Doch im Laufe der Jahre kann Carmen geschickt immer wieder Zeit mit dem Vater finden, der erzählt ihr vom Stierkampf bis der Major die junge Frau vergewaltigen will. Ja, hier herrscht Melodram und kein ruhiger Glücksmoment ist erlaubt. Anscheinend tot bleibt sie im Wald zurück, wo sieben Zwerge sie finden. Sie sind in dieser Bearbeitung des Grimmschen Märchens ein reisender Trupp von Klamauk-Toreros. Bei ihnen erlebt Carmen ihr Coming Out als weiblicher Torero, man nennt sie bei der Tour durchs ganze Land Blancanieves, Schneewittchen. Doch auch Encarna erfährt vom Erfolg der Totgeglaubten - den sprechenden Spiegel ersetzt in den Zwanziger Jahren des vergangenen Jahrhunderts eine bunte Gesellschafts-Postille. Und genau in der Arena, die auch dem Vater zum Verhängnis wurde, reicht eine alte Frau dem Star des Runds einen Apfel... Eine letzte Freiheit erlaubt sich das herrliche Melodram dann noch: Als billige Jahrmarkts-Attraktion zahlen am bitter-süßen Ende die Zuschauer dafür, Blancanieves küssen zu dürfen. Aber keiner kann sie erwecken.

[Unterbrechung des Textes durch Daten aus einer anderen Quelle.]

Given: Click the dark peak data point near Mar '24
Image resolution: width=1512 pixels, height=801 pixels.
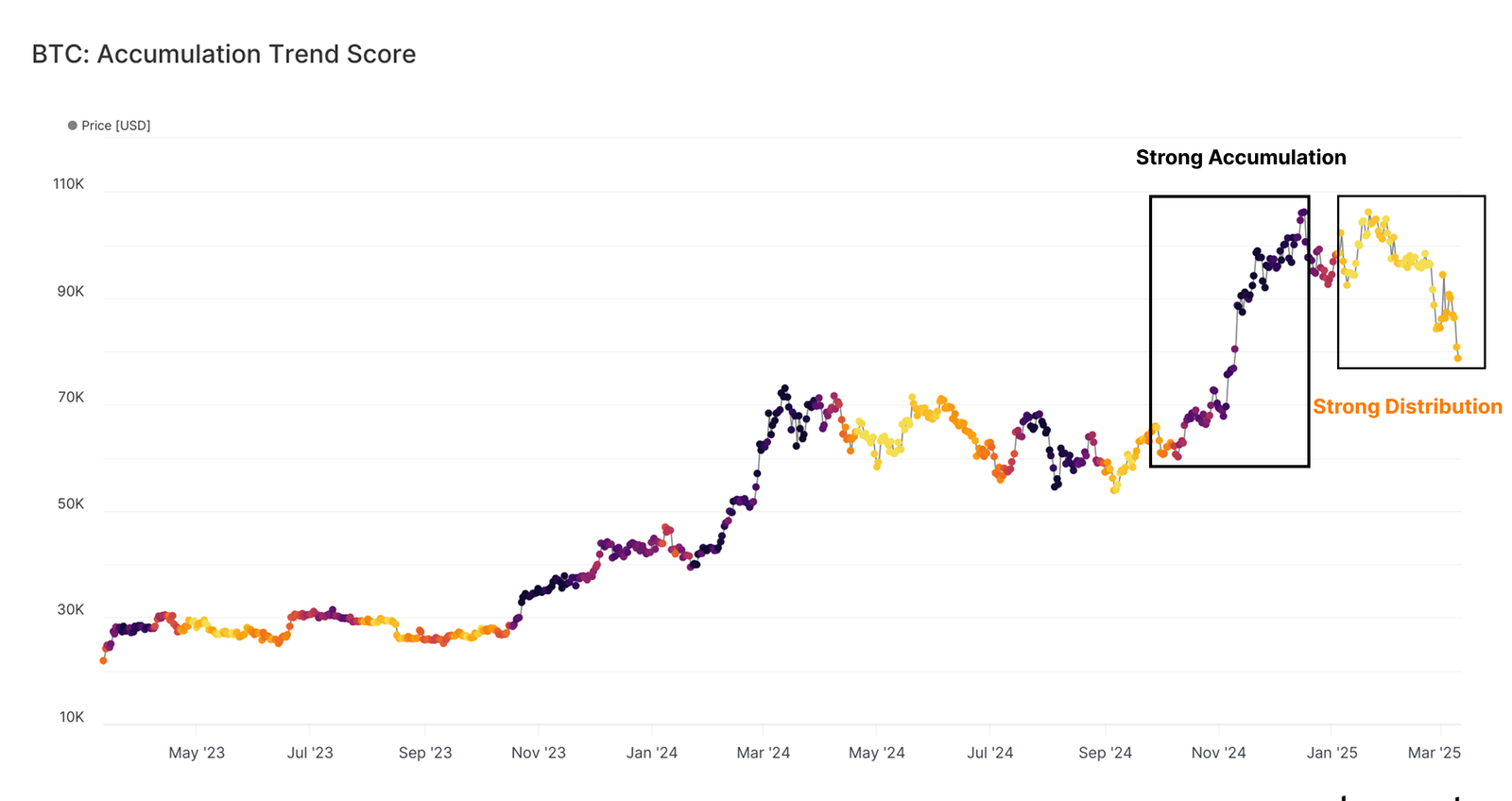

Noch ein Märchen und noch einmal die Rückbesinnung auf eine Kunst, die nach Meinung vieler niemals eine Tonspur gebraucht hätte. Obwohl „Blancanieves" trotz der stilechten Zwischentitel nicht wirklich ein Stummfilm ist, denn die stilvolle spanische Musik trägt viel zur großen Wirkung des Films bei. Es ist ein Film ohne gesprochene Sprache und diese Konzentration führt wie schon bei „The Artist" zu wunderbarer Kamera- und Bild-Kunst. Jedes Standbild ist eine edle Komposition aus Hell und Dunkel, Formen und Linien. Da vergehen schon mal die Jahre in einem Augenschlag beim Schattenspiel hinter den Wäscheleinen. Und die enorme Bildqualität geht weiter bis zum Casting der Statisten in der Stierkampf-Arena - auch diese Physiognomien sind es wert, als Foto gewürdigt zu werden. Das pure Kino erlaubt sich ein paar Doppelbelichtungen und begeistert auf dem Höhepunkt mit einer im Flamenco-Rhythmus geschnittenen Montage-Sequenz.

Die Schneewittchen-Geschichte mit Stierkampf und Flamenco trumpft ebenso mit Maribel Verdú als Hexe Encarna auf. Eine erstaunliche Kopie, fast eine Zwillingsschwester der Peppy Miller von Bérénice Bejo aus „The Artitst". Aber noch so ungefähr tausendmal schöner beziehungsweise eindrucksvoller ist hier die junge Hauptdarstellerin Macarena García. Das muss auch erwähnt werden, wenngleich für die wahren Reize von „Blancanieves" diesmal hauptsächlich Kamera und Licht verantwortlich sind.